[[ Records for this exercise open ]]

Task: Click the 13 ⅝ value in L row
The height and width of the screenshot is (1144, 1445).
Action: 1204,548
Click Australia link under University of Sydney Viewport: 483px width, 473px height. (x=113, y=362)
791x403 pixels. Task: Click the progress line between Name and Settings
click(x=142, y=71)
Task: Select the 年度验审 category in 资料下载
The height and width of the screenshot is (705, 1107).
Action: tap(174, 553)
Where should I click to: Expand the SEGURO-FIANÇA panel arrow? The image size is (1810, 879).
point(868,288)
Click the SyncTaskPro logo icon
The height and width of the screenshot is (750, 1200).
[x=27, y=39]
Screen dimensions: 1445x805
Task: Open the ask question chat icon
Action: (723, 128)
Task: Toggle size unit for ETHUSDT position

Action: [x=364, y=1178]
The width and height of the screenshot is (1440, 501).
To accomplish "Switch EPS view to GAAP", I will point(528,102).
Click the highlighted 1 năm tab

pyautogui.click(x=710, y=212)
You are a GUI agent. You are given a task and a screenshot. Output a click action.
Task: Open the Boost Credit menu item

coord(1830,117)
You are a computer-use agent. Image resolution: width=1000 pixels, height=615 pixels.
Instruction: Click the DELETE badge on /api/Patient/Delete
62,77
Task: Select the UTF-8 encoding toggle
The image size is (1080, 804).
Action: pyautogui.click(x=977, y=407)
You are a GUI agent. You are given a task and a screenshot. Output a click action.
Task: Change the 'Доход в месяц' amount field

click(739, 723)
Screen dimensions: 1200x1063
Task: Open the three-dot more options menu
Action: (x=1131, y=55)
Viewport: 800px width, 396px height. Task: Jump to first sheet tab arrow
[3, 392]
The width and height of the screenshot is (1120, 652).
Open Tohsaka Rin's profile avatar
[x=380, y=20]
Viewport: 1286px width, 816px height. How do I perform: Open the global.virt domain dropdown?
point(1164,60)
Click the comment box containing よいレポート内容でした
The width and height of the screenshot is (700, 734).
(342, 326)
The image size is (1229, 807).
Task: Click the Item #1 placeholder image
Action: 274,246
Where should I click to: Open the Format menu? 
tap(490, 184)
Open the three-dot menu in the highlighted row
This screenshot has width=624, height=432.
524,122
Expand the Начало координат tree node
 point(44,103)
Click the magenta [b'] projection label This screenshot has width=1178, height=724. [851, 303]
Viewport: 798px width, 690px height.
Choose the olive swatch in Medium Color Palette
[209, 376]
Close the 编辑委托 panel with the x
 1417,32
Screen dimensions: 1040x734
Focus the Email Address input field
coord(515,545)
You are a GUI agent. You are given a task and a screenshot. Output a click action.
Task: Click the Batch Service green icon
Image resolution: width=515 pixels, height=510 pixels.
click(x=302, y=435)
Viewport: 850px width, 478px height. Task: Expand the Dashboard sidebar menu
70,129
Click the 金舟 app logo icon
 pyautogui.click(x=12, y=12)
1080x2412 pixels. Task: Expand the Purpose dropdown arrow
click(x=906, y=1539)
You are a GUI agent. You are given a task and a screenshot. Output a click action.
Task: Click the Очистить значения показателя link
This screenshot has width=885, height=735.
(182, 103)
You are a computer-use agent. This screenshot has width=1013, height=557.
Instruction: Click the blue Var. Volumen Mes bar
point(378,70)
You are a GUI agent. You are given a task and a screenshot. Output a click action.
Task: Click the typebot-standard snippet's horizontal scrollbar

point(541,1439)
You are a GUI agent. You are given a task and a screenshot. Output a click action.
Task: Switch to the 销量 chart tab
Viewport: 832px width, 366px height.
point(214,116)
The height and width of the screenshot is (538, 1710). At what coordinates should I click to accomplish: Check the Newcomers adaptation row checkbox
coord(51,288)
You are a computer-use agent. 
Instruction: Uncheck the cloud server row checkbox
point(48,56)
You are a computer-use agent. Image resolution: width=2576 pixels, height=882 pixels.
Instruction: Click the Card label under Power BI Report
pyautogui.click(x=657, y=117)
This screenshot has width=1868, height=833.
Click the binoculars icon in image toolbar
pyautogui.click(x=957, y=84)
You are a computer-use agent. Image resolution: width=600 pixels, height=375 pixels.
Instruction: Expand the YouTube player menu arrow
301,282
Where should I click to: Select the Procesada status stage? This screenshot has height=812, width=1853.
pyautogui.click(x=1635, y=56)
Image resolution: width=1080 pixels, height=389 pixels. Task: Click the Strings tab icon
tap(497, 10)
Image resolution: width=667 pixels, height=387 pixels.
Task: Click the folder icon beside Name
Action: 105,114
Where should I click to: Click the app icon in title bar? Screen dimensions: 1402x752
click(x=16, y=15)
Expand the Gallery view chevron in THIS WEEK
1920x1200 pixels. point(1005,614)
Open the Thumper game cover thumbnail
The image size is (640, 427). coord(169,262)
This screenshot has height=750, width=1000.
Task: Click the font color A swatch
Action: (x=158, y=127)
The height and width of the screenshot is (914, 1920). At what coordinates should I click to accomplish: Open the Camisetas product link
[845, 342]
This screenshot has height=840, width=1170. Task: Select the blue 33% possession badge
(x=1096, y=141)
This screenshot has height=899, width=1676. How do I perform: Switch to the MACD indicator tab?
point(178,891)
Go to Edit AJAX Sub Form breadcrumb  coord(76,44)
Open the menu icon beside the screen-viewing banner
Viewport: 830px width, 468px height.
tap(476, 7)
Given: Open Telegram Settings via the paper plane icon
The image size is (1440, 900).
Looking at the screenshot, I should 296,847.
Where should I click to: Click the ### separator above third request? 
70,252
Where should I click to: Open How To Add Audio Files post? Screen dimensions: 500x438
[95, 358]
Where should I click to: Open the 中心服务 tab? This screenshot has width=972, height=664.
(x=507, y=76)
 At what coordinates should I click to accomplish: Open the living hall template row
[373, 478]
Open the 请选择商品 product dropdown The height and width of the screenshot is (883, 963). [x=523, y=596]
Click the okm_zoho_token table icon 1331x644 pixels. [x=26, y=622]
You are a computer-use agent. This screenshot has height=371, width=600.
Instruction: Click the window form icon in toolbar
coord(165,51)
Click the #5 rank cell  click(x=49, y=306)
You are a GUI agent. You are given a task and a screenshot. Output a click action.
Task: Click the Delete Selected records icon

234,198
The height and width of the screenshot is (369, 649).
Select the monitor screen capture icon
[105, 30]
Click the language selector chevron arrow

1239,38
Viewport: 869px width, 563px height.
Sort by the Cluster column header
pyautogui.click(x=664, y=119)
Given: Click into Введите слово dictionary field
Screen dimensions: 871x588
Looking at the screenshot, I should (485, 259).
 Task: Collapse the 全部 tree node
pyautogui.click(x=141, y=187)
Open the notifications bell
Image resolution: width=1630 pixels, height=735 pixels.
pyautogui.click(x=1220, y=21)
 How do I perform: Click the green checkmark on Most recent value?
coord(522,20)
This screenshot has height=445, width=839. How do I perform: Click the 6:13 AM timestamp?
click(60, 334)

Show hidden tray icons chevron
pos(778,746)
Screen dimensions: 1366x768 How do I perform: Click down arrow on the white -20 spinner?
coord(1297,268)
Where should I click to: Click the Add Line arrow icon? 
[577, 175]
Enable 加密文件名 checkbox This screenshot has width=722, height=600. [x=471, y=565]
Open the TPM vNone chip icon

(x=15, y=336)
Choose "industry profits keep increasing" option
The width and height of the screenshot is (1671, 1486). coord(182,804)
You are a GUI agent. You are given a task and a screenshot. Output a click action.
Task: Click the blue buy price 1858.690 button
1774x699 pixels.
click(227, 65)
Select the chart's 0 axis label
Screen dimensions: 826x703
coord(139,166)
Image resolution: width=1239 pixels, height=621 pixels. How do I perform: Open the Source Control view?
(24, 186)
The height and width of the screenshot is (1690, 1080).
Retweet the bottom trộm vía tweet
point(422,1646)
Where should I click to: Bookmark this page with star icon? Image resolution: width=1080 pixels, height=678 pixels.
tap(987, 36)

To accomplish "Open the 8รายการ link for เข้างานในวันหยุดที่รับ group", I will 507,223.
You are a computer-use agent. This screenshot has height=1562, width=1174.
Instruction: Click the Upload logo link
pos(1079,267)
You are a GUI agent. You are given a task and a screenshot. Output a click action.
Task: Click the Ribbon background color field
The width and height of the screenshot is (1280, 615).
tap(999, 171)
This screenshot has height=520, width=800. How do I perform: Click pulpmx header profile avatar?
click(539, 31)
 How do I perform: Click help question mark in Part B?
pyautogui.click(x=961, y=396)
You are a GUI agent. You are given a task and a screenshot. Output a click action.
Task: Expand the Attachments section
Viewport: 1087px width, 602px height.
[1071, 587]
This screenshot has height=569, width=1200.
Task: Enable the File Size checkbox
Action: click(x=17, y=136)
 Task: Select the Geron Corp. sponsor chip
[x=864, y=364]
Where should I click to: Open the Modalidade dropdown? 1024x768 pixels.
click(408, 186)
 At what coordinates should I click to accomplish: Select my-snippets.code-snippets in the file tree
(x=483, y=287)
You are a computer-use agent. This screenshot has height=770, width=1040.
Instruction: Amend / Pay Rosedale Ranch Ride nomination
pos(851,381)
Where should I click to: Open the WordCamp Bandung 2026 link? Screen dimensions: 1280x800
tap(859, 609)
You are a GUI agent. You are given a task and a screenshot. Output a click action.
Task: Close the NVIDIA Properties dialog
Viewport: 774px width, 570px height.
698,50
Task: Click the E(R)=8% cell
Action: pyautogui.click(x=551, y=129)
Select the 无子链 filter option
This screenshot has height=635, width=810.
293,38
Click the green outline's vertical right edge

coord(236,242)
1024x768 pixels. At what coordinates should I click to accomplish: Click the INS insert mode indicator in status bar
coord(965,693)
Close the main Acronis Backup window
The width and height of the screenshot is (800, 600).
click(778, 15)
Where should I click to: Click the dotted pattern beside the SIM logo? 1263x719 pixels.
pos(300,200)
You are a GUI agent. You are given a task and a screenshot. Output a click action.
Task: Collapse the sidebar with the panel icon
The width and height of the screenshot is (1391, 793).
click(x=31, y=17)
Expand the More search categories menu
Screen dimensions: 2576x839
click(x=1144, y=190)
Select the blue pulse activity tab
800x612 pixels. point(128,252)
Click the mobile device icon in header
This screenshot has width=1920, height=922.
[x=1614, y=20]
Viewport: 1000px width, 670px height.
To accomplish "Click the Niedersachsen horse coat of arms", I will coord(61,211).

[[ Records for this exercise closed ]]

● **What the task requires**: Please give the number of lines above that contain the string "chart", and nothing more.

● **Written response**: 2